Segment Open
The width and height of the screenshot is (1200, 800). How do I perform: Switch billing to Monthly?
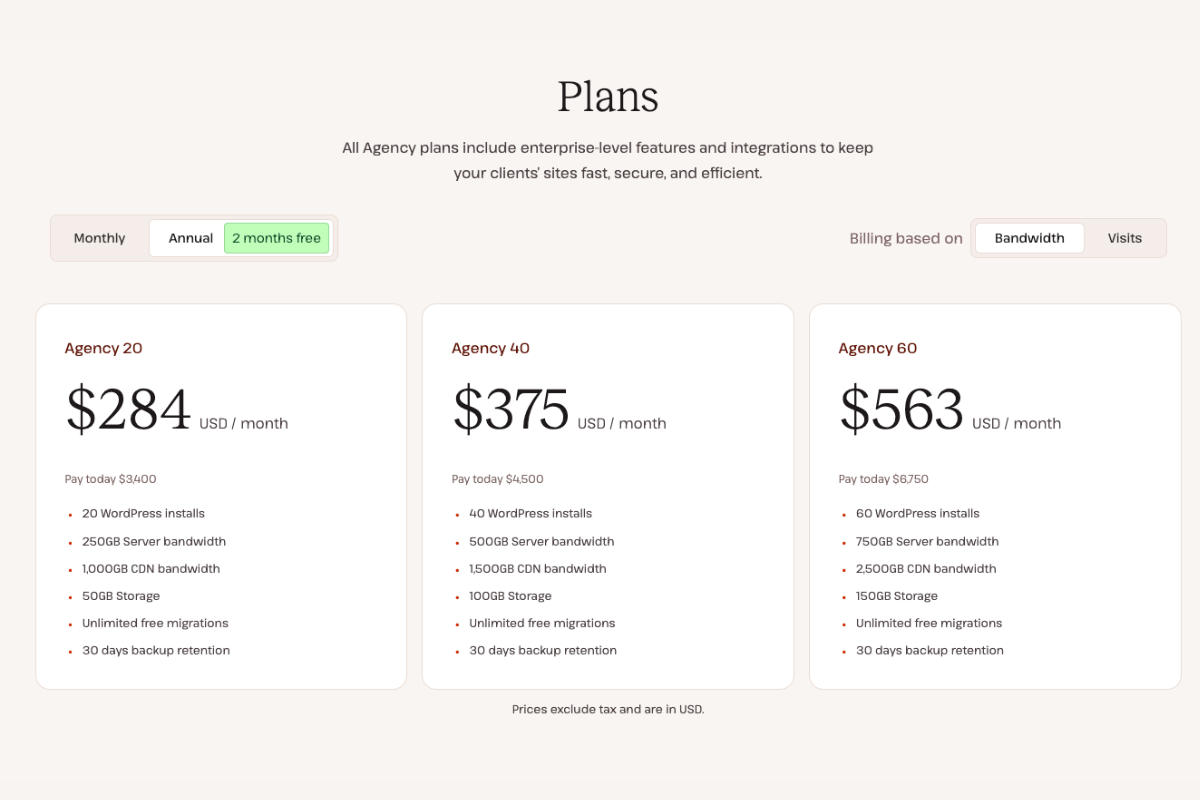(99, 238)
Segment Closed
Segment Open
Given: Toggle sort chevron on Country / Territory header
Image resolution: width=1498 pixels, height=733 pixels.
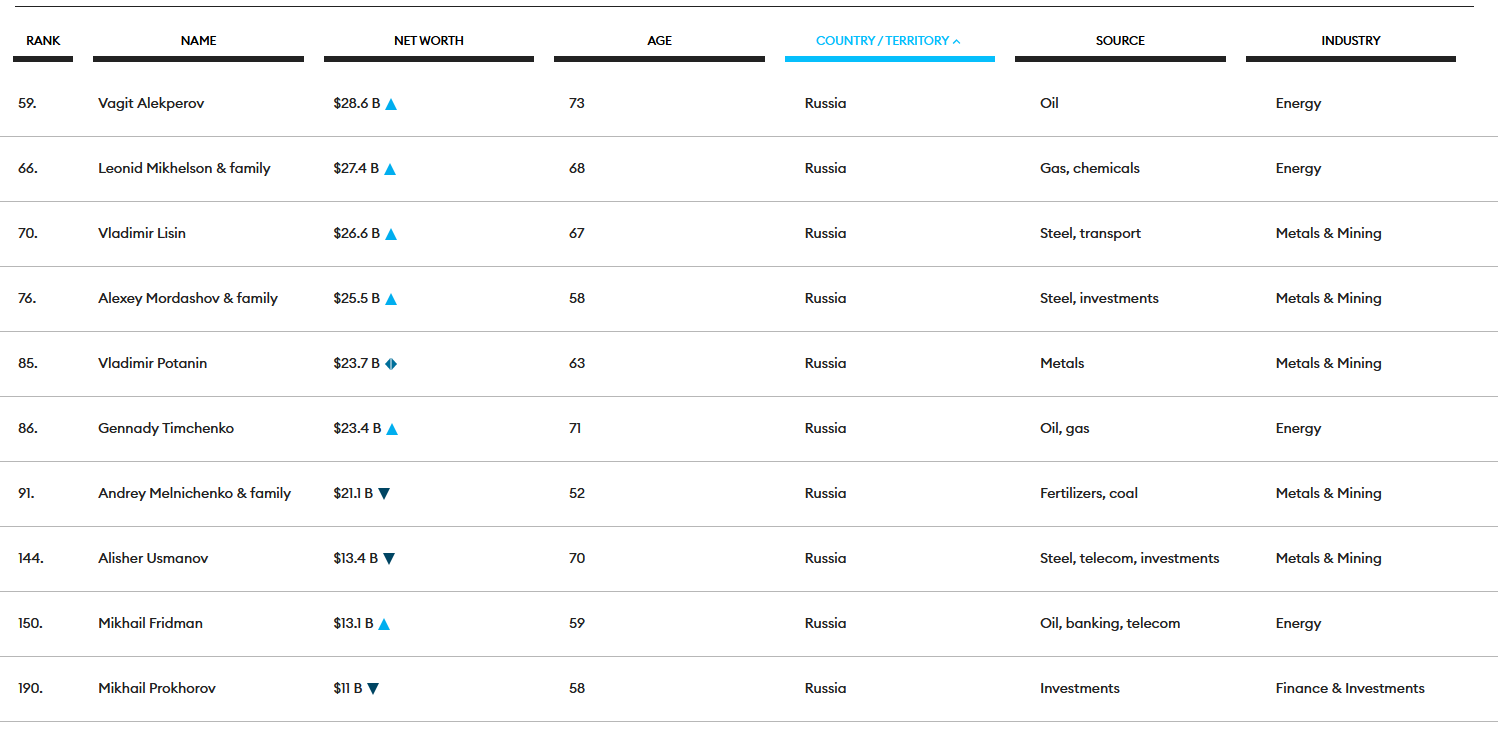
Segment Closed
Segment Open
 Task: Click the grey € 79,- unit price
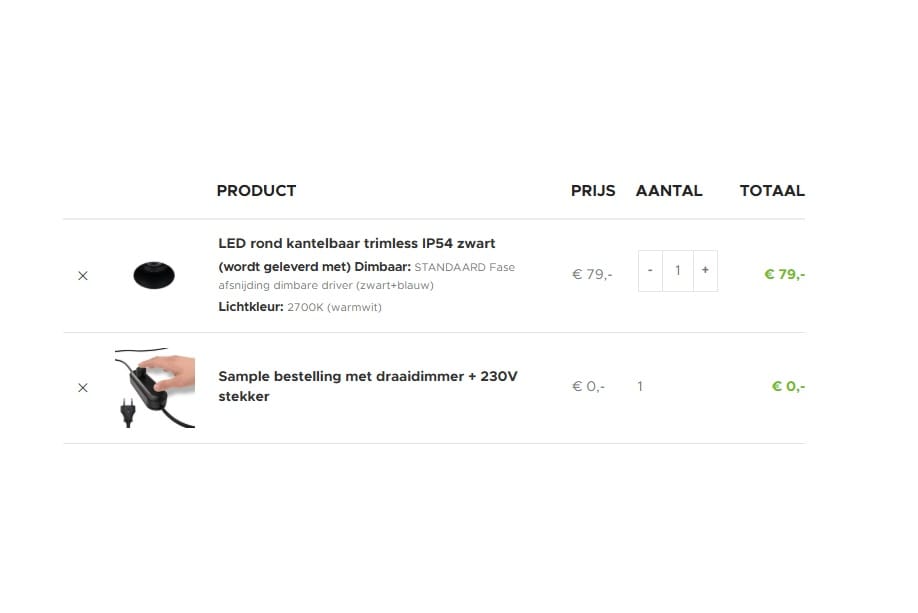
Segment Closed
* Problem to solve
The required answer is the run of lines above, starting at the line with "Given: Toggle sort" and ending at the line with "Image resolution: width=1498", reproduced exactly with both ends.

* Task response
Given: Toggle sort chevron on Country / Territory header
Image resolution: width=1498 pixels, height=733 pixels.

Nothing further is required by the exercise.